I avoid being on the roads during really bad weather for one reason...other drivers. I can drive in it just fine and keep myself on the road, but I can't stop other drivers from sliding into me head on. For some reason people think they need to go the speed limit even when roads are slippery. Speed limit is the limit under ideal conditions. Reduce speed as conditions deteriorate. The worst I have seen are people in the suburbs with 4wd vehicles...4wd will keep you moving in many road conditions, but it does nothing for your ability to stop! And it does help keep you going the direction you want to go, but you can still lose control if you're going too fast. Slow down! Rant over.


----------



## Danaus29 (Sep 12, 2005)

I know there is almost no way to keep moving or drive safely if there is a thick layer of ice on roads, even chains won't help much on ice. But snow is another matter. Use snow tires in the winter!!!! You won't believe how much difference good tires with some grip will make on your handling. But even with good tires you still can't travel at or above the speed limit. I don't understand why people can't simply slow down! The last storm we had the roads weren't all that bad (only 3 or 4 inches) but they weren't suitable for the 60 mph the truckers were going. And it's even worse on some of the back roads. Sure the majority of the road might be good to travel but blowing snow is something you need to slow down for. 

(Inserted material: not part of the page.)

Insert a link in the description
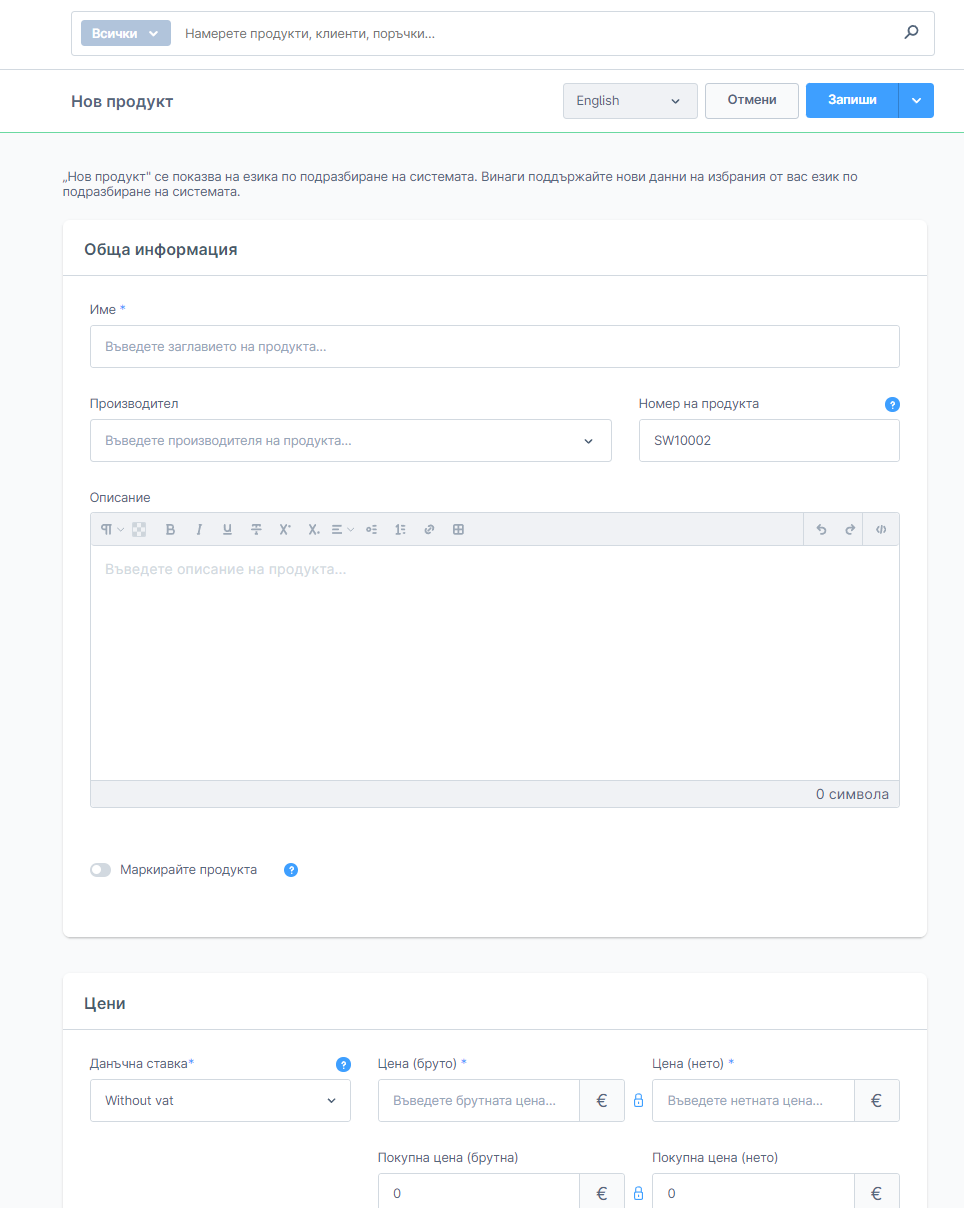Viewport: 964px width, 1208px height. tap(429, 530)

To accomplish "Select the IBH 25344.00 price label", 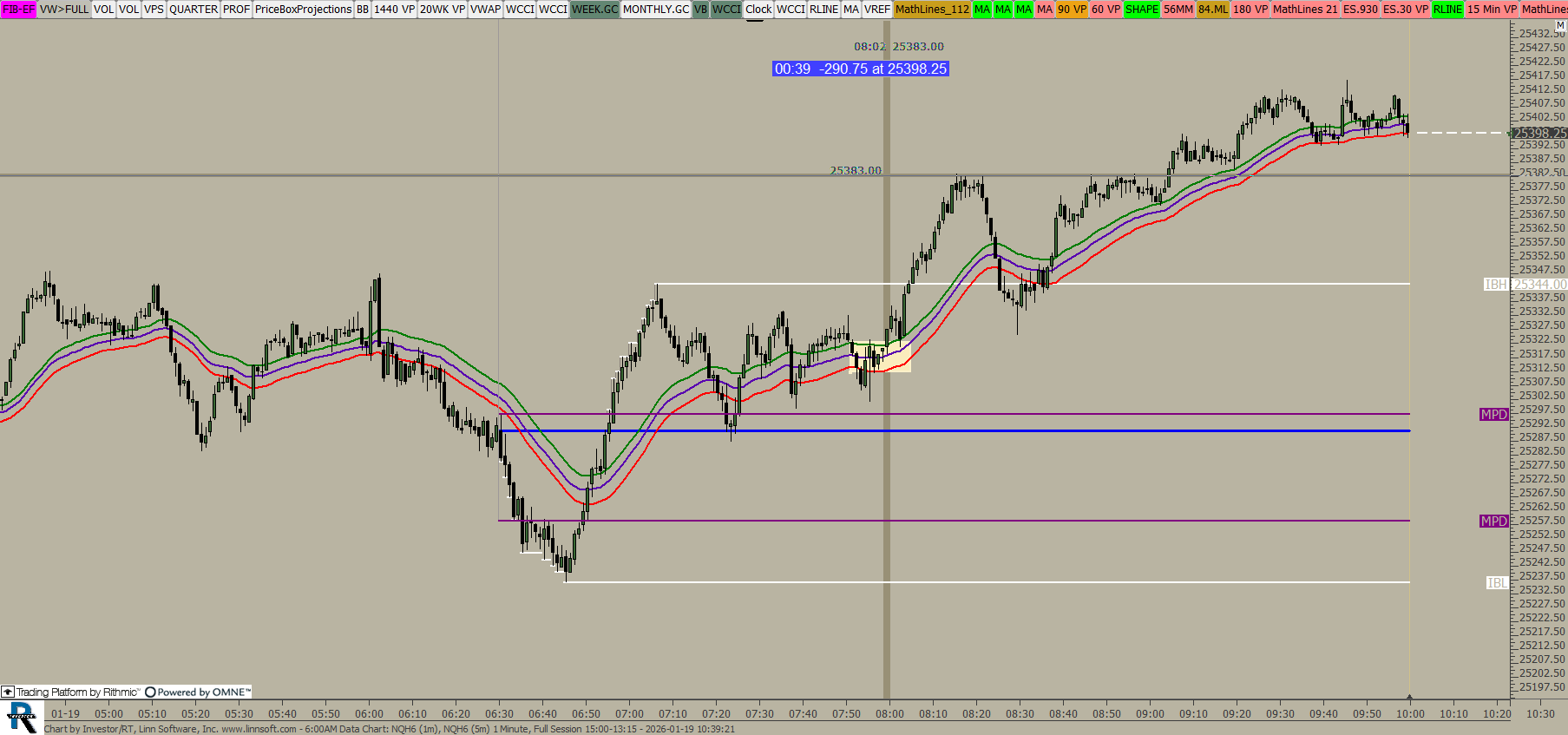I will tap(1525, 285).
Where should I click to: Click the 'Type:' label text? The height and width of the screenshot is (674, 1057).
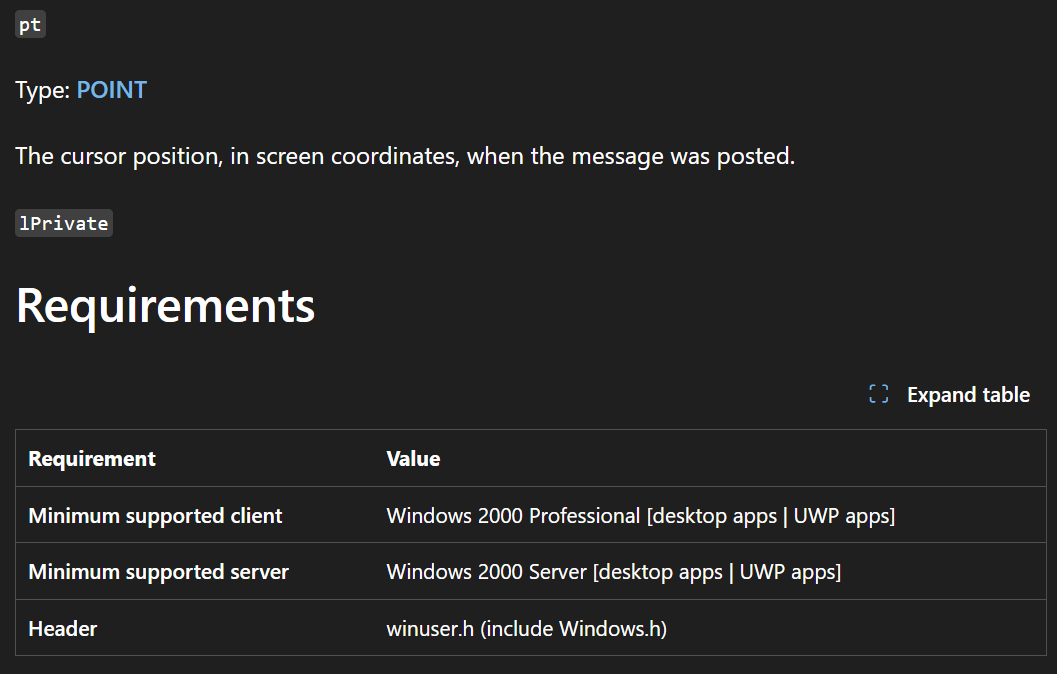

I've driven home from work in 10 inches of snow. The idiots on the road were more of a problem than the snow covered roads.


----------



## farmrbrown (Jun 25, 2012)

1shotwade said:


> The inability to drive in adverse weather conditions has no relationship to a persons intelligence.It's simply a matter of experience. If you are not exposed to something you can not be expected to know how to best deal with it.
> I never have problems driving in snow and ice and that's because I have been doing it for over fifty years.You can't expect a person to know how to deal with something if their life long exposure has only been what I was raised in for a week.Southern drivers are just as intelligent as northern drivers,just not as experienced in driving in adverse weather conditions.
> 
> Wade


I have to respectfully disagree.
There was some thread drift in the thread about the two boys who got in trouble shoveling driveways in NJ. I commented about how growing up driving on dirt, gravel and clay roads, sugar sand orange groves and mudholes in the Ocala forest was good schooling for how a vehicle acts on slippery snow slush and icy conditions.
Not exactly the same, but close.
Then there is a "black ice" condition that happens when the hot asphalt gets a thin layer of oil on top. When it hasn't rained in a while and it first starts, you can go for a wild ride if you're not careful.
Going thru the Saluda gorge the other night doing about 20 mph behind a J.B. Hunt rig reminded me of sliding around on those sandy back roads when I was a kid.
Keep it below 25 and you can still climb, then back down to 20 in 2nd gear for the downhill run, or else you'll be in the ditch, learning how to dig yourself out.:bash:
Then there are other challenges like monsoon rain with hurricanes, wild fire smoke mixed with fog and of course, the lost "snowbird" making turns across 3 lanes in the blink of an eye.....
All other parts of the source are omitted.